## Assignment
Your answer must hold only the lines below from the line containing "Task: Click Delilah Jones profile photo" through the line containing "The width and", each reproduced exactly.

## Supplied data

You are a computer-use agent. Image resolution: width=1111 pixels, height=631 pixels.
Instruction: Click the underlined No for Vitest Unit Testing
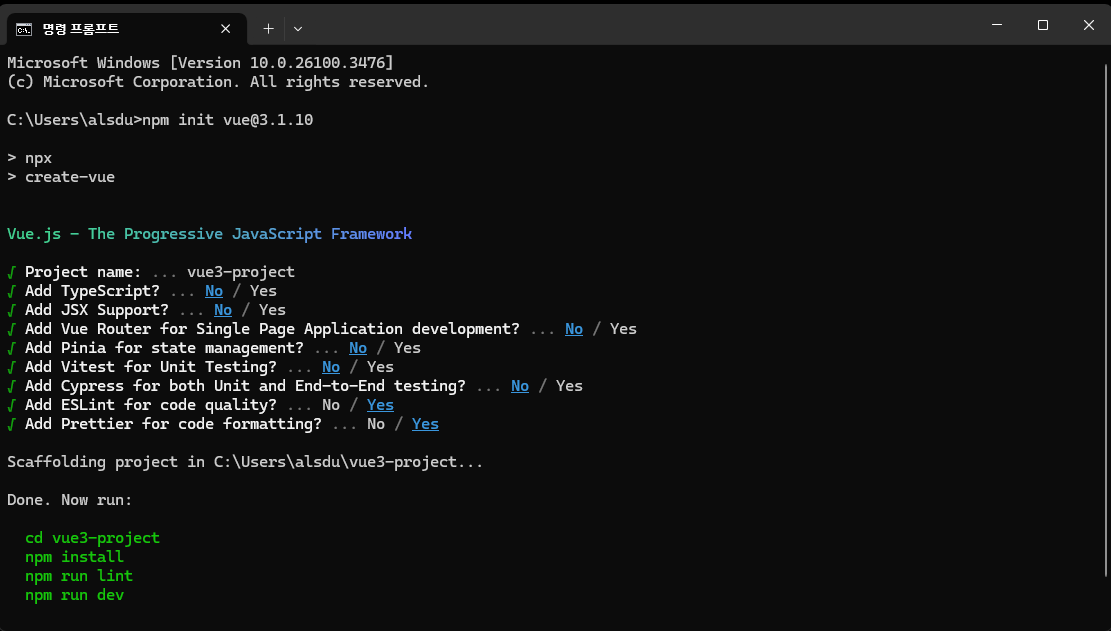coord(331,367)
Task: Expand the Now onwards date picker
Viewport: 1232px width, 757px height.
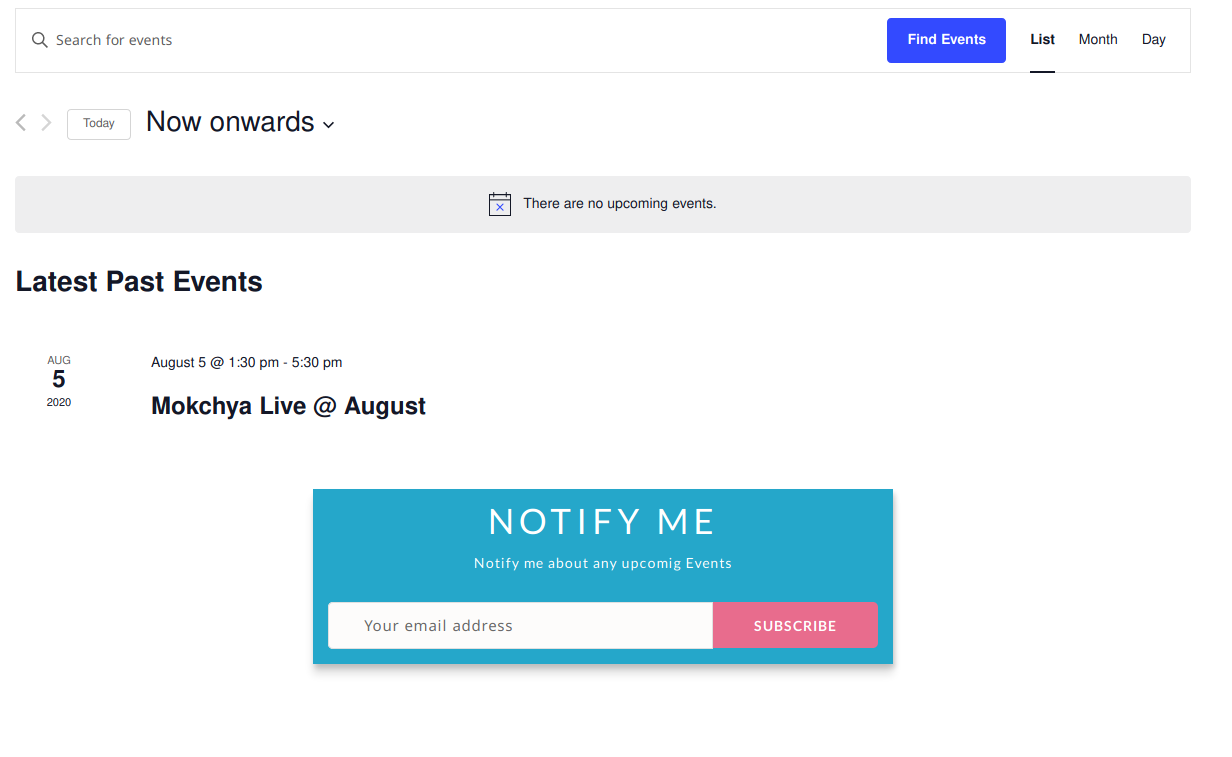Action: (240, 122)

==

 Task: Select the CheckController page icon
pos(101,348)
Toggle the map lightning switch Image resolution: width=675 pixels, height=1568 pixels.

==

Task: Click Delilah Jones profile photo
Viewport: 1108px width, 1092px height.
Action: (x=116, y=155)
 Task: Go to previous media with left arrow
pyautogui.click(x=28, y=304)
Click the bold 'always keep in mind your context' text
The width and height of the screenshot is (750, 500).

## Result of this task
Task: Click Delilah Jones profile photo
Viewport: 1108px width, 1092px height.
Action: (x=116, y=155)
 Task: Go to previous media with left arrow
pyautogui.click(x=28, y=304)
Click the bold 'always keep in mind your context' text
The width and height of the screenshot is (750, 500).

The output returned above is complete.